On Tuesday, Israel arrested 41 Hamas officials and placed additional restrictions on Hamas prisoners in Israel.

“It would have been easier had they kidnapped soldiers,” said Jonathan Fine, a counterterrorism expert at the Interdisciplinary Center Herzliya. “That they kidnapped teens is not going to work in the international arena. They’re very quiet now because of tactical reasons, but also because of an escalating amount of fear over what Israel will do. If these kids are executed, Hamas will pay a very, very high price.”

While Hamas may be behind the kidnapping, it has been particularly uncomfortable politically for Abbas.

He has forsworn violence but signed a unity deal with Hamas. He has condemned the kidnapping, but official organs of his Fatah party have published cartoons praising the kidnappers. And Abbas opposes Israel’s occupation of the West Bank but is aiding the Israeli army in its search efforts there.

In the wake of the kidnapping, the Palestinian Authority froze ongoing reconciliation talks with Hamas. But Fine said Abbas is “walking a very thin line,” unable to publicly support the Israeli military efforts or Hamas.

“There’s no doubt he’s in a catastrophic situation,” Fine said. “He was working on the political level cornering Israel [diplomatically], and now Hamas comes up and screws up everything. Hamas backstabbed them.”

In the past, when military operations have failed to rescue hostages, Israel has turned to releasing Palestinian prisoners in return for captured Israeli soldiers or civilians.

In October 2011, Israel released more than 1,000 prisoners in exchange for Gilad Shalit, an Israeli soldier captured by Hamas in 2006. Last year, Israel agreed to release more than 100 Palestinian prisoners as a precondition to entering peace talks with the Palestinians.

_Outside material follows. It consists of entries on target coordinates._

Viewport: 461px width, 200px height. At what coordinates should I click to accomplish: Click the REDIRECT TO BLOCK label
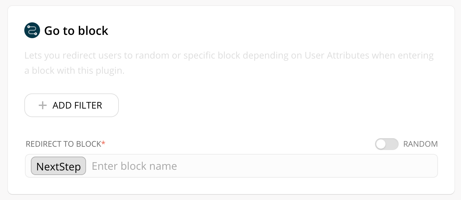pos(63,144)
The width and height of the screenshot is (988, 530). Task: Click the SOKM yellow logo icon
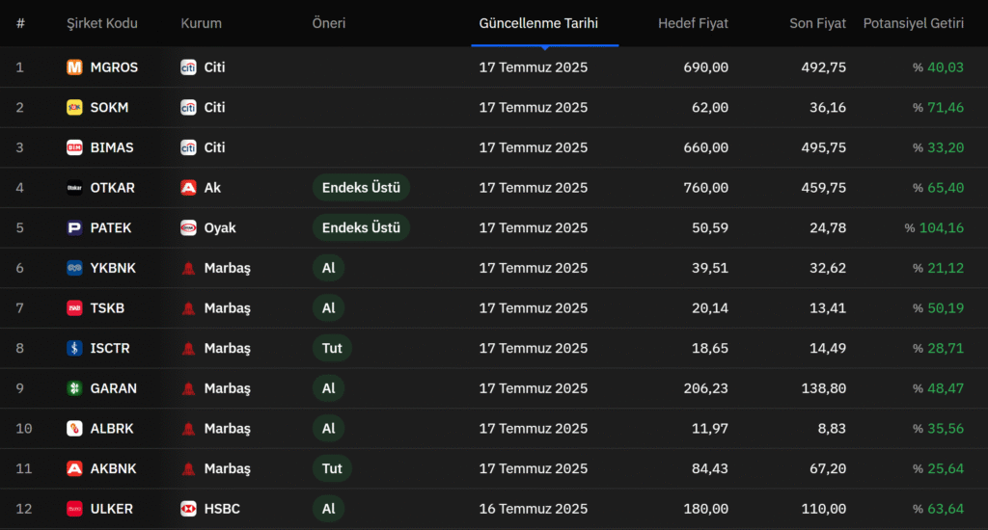[x=74, y=107]
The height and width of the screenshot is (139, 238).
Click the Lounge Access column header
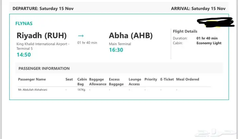pos(135,82)
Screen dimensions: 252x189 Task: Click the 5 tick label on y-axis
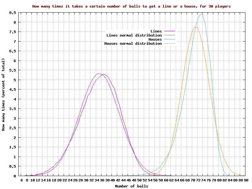pos(14,80)
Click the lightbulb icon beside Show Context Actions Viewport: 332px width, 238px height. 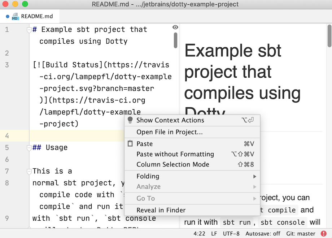(130, 120)
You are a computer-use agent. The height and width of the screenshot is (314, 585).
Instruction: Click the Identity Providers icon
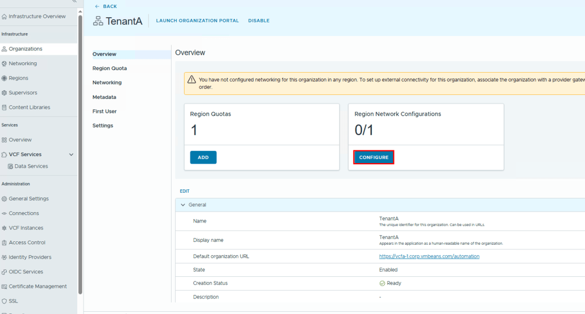[x=5, y=257]
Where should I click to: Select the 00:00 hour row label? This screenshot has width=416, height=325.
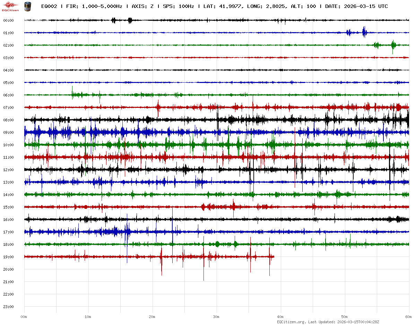coord(8,20)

But opposition to such exchanges has intensified among right-wing Knesset members who view prisoner exchanges as fundamentally unjust and strategically misguided. Days before the kidnapping, a bill proposed by Ayelet Shaked of the Jewish Home party that would make it more difficult to release terrorists as part of such exchanges passed a preliminary reading in the Knesset.

Following the kidnapping, Jewish Home’s chairman, Naftali Bennett, doubled down on his party’s opposition to prisoner exchanges, telling Israeli Channel 2 Monday that “over the past 30 years, the fact that we’ve freed about 10,000 terrorists over the years got the other side used to the idea that if you kidnap, it’s worth it because you receive 1,000 terrorists, 100 terrorists.”

Should Israel prove unable to find the teens, said Hillel Frisch, an expert on Palestinian politics at Bar-Ilan University, public pressure to free the hostages could lead to a prisoner swap, even if it hurts Israeli strategic interests.

“I feel bad for these three boys, but this whole attack shows the bankruptcy of this policy” of prisoner releases, Frisch said. “[Terrorists] have an incentive. It’s like playing the lotto but knowing you’re going to win. All they need is to do something like this every eight or 10 years.”